Strong financial performance from The Banks Group

June 11, 2020 | Group News

Pictured above: The Banks Group's group finance director Simon Fisher

County Durham-headquartered energy and property firm The Banks Group has recorded a strong set for results for its last financial year.

The family-owned employer has reported combined profits across all of its businesses of £18.3m for the financial year ending 30 September 2019, up from £9.5m in the previous financial year.  Group sales of £109m are also up from £99m in the previous period.

Simon Fisher, group finance director at The Banks Group, says: “The Board believes that, despite the potential impact of Covid-19, the group will be in a good position to maximise the opportunities available from all the markets in which we operate provided new mines are consented to replace those nearing completion”

By the year end, the group employed 348 staff and had provided local community benefits amounting to £889,000. Both of these were increases on the previous year.

While year-on-year coal volumes were down eight per cent, Banks Mining saw turnover increase from £44.7m in 2018 to £47m as a result of stronger market prices for coal sales to the UK industrial sector.

Banks Mining is still awaiting a decision from Secretary of State the Rt. Hon Robert Jenrick MP on whether operations at its proposed Highthorn surface mine in Northumberland can proceed, as well as a decision from Newcastle City Council for a new mine at Dewley Hill in Newcastle and a decision from Durham County Council on plans for a small extension to its Bradley surface mine in County Durham.

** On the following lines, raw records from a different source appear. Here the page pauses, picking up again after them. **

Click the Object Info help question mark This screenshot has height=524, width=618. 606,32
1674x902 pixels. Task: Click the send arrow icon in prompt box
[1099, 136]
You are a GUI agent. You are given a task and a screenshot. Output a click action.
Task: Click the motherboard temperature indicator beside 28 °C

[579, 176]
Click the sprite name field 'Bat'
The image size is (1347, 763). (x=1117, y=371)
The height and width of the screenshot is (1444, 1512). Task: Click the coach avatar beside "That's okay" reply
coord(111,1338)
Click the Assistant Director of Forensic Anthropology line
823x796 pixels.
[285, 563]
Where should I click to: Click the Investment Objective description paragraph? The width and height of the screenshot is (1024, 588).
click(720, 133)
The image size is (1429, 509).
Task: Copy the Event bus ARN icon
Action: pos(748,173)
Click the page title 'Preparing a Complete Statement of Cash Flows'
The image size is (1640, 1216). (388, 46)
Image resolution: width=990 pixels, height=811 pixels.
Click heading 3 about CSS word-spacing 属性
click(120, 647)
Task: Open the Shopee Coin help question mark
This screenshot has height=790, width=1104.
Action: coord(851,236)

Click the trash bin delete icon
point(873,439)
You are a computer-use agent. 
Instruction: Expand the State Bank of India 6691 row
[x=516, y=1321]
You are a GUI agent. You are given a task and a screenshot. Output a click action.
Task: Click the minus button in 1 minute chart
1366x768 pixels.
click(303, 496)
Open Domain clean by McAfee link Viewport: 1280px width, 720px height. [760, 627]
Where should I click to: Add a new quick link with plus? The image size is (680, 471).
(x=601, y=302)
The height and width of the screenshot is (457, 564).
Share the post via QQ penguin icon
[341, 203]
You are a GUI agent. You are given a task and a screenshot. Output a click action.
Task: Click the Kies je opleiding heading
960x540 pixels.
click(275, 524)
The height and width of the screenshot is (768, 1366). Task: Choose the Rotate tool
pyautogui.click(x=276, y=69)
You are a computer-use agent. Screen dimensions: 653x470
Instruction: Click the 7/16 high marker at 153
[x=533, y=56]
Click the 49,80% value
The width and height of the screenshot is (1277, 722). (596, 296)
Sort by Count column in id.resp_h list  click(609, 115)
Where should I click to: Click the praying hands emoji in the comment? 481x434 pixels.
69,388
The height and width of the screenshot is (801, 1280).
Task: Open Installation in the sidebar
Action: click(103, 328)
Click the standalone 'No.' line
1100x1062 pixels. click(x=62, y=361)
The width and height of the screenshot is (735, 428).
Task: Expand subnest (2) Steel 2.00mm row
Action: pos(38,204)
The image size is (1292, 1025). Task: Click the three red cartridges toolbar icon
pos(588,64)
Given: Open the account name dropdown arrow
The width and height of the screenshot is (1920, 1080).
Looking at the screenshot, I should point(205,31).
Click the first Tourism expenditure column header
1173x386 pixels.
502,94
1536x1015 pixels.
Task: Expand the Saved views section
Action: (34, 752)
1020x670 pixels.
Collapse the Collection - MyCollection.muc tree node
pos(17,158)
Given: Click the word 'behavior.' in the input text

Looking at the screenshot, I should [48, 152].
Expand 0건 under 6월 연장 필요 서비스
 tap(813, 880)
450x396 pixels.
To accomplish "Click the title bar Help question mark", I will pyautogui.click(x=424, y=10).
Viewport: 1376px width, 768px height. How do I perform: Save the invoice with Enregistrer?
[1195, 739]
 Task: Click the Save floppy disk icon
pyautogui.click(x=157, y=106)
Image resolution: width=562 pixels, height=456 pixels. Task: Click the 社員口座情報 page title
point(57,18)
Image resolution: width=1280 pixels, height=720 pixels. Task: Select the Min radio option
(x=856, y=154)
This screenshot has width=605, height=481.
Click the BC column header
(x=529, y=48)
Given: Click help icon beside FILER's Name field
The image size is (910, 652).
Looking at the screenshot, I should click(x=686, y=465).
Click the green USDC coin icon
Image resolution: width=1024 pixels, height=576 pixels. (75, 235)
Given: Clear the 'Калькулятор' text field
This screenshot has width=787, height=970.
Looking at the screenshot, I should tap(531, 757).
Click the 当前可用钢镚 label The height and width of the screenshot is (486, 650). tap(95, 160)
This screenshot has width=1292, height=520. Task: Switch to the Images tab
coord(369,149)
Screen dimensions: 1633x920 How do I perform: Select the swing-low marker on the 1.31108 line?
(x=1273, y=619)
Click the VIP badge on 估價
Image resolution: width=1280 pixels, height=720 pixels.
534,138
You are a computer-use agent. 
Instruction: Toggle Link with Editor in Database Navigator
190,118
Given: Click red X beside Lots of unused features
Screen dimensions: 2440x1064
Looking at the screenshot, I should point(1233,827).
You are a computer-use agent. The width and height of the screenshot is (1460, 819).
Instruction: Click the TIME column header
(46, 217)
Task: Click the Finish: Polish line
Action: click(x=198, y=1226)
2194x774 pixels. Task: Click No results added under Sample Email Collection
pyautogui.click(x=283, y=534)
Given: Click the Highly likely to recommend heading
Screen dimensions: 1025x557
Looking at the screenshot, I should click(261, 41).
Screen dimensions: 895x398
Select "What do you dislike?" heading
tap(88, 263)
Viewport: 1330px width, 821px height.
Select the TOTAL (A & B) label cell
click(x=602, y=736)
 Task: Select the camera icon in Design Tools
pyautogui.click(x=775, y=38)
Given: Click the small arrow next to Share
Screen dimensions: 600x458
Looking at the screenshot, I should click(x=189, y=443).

These new mines are urgently needed to replace the Brenkley Lane, Shotton and Bradley mines that are now nearing completion, and to maintain group employment at 348.

Simon Fisher continues: “Our mining business continues to transition sales away from electricity generation to industrial customers in the steel, cement and brick manufacturing industries where no viable alternative low carbon sources are yet available.

“Over 60 percent of coal sales in 2019 were to industrial and heritage customers, and with the phase-out of coal for use in UK electricity generation, this proportion is anticipated to grow to 100%.”

The Group’s Renewables businesses enjoyed a good year, with the Kype Muir and Middle Muir wind farms in Scotland coming on stream after two years of construction to add 139 MW of green electricity generation capacity and to boost Banks Renewables’ total generation capacity to 224 MW.

Sales during 2019 improved to £37.9m from £14.6m in the previous year, and further increases are expected in 2020 with a full year of energy generation from Kype Muir and Middle Muir.

Simon Fisher says: “We have a pipeline of wind farm sites in development with a total potential capacity of over 200MW, and further technologies including solar power generation and battery storage are being assessed for future deployment.”

Banks Property’s year-on-year sales fell from £30.3m in 2018 to £16.2m last year.  The business reduced the number of its legacy brownfield sites through sales during the year, with more set to follow, while a number of new sites have been secured for development in the North East and Yorkshire.

Simon Fisher continues: “A legacy of the Covid-19 pandemic will be for policymakers to reinforce the importance of maximising UK raw material supplies across all sectors, including industrial users of coal and fire clay, where this can be done economically.

“We have consistently demonstrated that our mining business has the capacity to be at the forefront of meeting this need with a fraction of the greenhouse gas emissions associated with importing these essential minerals from overseas.

“The UK currently imports 86% of its need for coal even though the extra greenhouse gas emissions caused by dragging this coal halfway around the planet are enormous.  UK industry will continue to need essential minerals like coal and fireclay to manufacture raw steel and cement and to make bricks for house building for at least the next 10-15 years.  “There is no environmental or economic sense whatsoever in sourcing supplies from thousands of miles away when they are readily available at home.

“The impact of the Covid-19 outbreak is now being felt to varying degrees across our portfolio.  As an essential supplier of both electricity and coal to UK consumers and industry, and to the credit of our skilled and dedicated workforce, we have ensured our operations across these businesses have maintained essential supplies.

“All our operations have continued to bring a wide range of long-term local benefits to the communities in which they’re based, in line with our Development with Care approach.

“We’re proud of the substantial continuing contribution that our schemes enable us to make to the excellent work of local community groups and good causes in these areas and will be maintaining and strengthening our commitment to support these communities as they begin to recover from the impact of the coronavirus outbreak.”